- What you need to do -
Copy the result of filtering the entries below for lines that include the string "computer".

- Material supplied -
==================================================
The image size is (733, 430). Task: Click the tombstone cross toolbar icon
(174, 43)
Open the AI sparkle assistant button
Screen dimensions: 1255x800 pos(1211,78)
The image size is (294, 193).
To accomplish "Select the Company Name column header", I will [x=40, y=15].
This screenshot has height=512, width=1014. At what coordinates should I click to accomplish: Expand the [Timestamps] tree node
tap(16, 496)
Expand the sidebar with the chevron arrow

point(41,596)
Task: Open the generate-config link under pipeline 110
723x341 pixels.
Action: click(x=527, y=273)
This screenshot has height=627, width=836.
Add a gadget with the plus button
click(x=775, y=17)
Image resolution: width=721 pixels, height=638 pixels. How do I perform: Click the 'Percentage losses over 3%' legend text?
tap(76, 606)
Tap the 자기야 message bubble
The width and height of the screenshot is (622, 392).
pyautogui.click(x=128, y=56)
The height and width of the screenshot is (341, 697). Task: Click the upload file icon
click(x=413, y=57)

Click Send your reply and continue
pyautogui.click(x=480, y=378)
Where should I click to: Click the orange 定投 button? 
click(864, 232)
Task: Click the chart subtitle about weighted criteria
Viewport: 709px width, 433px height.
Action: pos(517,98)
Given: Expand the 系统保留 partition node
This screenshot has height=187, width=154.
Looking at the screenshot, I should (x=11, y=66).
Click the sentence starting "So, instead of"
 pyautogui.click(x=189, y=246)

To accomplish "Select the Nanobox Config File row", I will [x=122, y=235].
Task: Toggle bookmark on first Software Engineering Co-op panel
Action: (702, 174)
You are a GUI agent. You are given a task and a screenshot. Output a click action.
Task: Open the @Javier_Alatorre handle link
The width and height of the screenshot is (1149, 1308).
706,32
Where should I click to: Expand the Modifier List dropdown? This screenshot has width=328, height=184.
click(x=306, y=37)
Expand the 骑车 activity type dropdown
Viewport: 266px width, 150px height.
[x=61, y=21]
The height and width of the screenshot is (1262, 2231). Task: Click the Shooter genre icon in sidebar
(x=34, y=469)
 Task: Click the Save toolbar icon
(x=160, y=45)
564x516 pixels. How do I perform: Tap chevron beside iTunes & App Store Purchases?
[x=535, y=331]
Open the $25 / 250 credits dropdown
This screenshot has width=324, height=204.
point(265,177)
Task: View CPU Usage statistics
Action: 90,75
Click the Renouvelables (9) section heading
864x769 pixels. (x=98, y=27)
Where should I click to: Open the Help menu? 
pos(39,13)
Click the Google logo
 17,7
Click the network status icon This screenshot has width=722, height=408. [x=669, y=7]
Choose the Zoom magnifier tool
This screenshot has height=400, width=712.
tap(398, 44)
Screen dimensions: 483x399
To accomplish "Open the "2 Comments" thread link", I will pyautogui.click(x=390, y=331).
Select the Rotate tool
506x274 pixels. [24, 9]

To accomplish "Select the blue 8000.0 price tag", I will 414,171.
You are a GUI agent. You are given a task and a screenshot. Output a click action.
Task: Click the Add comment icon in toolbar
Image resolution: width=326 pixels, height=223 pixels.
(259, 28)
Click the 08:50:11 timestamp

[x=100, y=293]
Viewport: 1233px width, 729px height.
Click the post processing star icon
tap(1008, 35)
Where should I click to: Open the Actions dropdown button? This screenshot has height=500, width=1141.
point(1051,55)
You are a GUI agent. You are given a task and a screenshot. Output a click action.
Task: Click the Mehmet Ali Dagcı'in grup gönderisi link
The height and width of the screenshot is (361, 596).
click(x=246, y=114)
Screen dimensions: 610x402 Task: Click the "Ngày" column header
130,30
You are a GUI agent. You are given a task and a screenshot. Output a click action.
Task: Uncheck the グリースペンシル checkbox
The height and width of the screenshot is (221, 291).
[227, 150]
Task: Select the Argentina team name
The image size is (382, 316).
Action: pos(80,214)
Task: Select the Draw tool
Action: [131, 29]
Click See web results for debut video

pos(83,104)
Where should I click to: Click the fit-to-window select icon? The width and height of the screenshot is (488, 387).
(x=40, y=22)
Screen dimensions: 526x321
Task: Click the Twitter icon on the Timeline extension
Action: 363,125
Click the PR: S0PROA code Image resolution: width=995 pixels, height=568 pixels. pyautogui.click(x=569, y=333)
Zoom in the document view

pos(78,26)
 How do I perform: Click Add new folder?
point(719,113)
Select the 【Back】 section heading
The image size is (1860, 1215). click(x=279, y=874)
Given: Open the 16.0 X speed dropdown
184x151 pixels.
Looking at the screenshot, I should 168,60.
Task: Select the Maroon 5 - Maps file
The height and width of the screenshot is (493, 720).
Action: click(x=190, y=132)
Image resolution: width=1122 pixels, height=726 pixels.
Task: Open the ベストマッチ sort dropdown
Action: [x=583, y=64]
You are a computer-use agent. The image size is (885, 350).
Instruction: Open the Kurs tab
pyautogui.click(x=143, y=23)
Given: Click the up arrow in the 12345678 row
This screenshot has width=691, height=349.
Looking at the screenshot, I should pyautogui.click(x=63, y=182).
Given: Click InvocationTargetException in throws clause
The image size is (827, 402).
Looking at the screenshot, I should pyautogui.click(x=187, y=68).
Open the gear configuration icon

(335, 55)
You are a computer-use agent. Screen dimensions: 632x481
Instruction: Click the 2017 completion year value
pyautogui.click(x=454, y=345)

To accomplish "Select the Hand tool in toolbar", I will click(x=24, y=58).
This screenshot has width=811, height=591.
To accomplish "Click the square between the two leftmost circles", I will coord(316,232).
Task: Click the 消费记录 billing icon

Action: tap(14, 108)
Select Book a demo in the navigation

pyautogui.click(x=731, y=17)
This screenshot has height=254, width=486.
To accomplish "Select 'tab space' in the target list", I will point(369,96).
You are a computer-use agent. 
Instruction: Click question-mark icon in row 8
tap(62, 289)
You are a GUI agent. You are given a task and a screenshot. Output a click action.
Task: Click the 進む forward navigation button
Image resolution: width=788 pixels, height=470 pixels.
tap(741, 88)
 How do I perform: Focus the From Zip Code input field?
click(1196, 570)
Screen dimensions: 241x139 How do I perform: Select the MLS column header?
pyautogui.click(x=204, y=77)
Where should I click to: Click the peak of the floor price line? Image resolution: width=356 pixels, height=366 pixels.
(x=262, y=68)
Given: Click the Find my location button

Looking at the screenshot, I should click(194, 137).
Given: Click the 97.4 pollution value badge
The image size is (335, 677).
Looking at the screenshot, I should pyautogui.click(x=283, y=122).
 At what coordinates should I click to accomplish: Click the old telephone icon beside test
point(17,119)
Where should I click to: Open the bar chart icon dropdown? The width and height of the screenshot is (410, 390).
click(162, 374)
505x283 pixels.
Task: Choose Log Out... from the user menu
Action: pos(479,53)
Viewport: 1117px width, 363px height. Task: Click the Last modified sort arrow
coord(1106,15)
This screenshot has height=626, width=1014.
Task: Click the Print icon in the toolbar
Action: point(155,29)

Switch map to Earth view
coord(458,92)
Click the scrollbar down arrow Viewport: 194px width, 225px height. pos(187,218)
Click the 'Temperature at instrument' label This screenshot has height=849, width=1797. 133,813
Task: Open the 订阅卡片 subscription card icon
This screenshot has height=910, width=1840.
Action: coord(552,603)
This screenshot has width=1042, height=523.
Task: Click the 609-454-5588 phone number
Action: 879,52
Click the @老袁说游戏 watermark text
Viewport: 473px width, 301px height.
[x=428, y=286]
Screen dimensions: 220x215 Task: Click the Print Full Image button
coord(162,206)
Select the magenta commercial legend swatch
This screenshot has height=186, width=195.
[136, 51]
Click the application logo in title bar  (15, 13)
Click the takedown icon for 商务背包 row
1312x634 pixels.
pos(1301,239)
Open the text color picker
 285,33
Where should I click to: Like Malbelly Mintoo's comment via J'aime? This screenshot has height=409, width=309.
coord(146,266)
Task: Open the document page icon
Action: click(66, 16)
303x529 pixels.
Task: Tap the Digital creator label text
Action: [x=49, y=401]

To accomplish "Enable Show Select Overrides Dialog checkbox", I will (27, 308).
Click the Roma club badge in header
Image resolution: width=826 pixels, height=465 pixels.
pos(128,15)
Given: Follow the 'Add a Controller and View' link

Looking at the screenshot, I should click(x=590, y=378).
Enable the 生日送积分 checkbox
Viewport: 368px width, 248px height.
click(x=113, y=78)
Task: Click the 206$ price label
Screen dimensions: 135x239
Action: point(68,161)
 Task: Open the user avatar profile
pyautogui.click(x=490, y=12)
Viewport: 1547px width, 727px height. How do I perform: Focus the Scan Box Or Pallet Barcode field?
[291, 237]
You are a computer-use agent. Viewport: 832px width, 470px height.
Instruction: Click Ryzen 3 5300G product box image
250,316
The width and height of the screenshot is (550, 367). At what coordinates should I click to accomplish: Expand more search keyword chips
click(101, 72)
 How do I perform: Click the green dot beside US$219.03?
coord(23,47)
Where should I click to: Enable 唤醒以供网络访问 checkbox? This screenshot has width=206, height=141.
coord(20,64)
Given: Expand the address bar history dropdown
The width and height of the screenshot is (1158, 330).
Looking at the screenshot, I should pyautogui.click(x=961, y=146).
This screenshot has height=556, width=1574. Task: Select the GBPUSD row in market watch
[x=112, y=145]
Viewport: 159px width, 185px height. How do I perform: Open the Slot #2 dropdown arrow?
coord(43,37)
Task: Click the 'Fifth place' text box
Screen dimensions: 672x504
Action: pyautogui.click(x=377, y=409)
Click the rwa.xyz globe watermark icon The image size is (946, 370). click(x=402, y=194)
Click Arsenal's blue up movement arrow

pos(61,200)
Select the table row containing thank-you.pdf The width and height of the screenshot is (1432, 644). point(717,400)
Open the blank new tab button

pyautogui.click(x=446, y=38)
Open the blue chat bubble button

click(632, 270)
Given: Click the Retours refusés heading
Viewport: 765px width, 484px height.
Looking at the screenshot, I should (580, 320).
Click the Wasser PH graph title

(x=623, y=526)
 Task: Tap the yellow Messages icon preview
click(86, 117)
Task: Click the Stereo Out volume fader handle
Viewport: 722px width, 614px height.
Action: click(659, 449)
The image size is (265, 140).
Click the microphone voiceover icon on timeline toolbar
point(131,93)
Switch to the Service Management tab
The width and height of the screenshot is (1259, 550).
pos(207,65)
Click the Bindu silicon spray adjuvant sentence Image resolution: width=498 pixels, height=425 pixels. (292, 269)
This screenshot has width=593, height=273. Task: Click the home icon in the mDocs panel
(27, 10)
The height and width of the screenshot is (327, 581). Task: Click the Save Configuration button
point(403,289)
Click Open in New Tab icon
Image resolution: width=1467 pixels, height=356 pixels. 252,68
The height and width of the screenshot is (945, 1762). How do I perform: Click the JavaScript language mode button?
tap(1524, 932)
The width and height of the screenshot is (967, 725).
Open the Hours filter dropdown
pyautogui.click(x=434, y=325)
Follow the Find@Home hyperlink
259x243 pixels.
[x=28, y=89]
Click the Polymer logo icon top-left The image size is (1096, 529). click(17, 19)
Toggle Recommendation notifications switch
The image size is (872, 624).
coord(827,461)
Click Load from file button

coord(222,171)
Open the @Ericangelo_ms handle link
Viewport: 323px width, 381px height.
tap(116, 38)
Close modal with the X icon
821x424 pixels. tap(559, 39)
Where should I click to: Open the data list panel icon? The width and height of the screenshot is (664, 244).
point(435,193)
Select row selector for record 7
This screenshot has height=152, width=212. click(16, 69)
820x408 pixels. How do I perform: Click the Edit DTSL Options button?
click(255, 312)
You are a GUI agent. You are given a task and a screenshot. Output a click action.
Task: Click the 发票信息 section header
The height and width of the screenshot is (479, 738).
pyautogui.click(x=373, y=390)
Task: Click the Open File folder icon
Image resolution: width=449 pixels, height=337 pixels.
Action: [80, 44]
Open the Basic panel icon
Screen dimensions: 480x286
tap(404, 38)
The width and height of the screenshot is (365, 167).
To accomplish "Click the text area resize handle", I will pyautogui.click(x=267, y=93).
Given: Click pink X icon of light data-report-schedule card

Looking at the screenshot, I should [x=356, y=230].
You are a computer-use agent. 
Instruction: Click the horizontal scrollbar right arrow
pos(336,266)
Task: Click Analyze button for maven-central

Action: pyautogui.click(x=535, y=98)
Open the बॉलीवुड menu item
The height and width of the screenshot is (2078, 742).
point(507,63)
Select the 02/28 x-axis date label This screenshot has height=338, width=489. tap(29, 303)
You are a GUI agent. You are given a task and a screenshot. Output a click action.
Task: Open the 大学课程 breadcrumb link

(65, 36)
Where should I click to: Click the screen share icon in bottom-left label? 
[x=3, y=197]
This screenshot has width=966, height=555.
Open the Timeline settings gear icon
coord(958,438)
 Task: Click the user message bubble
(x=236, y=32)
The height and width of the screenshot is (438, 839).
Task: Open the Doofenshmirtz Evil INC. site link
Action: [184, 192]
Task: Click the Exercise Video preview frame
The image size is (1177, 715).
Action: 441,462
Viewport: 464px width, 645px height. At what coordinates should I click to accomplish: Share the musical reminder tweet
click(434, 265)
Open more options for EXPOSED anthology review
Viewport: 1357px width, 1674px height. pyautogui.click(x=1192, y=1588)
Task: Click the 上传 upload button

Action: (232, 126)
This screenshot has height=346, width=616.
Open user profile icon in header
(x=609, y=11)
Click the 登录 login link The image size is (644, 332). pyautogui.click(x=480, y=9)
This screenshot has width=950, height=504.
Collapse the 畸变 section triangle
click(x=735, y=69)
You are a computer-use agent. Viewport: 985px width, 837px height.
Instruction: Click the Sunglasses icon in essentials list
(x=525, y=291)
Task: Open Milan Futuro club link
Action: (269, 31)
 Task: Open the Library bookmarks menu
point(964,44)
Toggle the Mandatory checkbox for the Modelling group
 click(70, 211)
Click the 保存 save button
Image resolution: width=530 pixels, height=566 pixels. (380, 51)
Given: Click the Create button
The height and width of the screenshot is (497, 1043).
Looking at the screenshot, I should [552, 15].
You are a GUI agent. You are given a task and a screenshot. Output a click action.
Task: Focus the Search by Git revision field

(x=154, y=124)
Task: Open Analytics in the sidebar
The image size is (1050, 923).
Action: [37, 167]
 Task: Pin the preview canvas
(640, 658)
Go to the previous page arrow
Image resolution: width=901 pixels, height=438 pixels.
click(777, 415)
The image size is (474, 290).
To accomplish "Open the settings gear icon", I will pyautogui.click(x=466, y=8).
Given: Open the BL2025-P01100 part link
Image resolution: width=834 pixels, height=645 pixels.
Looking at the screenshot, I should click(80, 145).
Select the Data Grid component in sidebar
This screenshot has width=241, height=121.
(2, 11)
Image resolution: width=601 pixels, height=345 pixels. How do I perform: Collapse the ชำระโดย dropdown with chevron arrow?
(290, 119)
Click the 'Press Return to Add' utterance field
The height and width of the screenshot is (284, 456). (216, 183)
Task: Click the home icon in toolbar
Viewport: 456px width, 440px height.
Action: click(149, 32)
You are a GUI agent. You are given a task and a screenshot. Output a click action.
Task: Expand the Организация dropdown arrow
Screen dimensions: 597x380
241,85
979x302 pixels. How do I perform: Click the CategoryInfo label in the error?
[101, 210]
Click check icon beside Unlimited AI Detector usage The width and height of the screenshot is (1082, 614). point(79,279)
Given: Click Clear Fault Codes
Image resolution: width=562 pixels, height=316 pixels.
==================================================
- Answer area -
You are a computer-use agent. The image size is (885, 350).
You are a computer-use agent. Screen dimensions: 632x481
You are a computer-use agent. 
You are a computer-use agent. Viewport: 832px width, 470px height.
You are a computer-use agent. 
You are a computer-use agent. Viewport: 985px width, 837px height.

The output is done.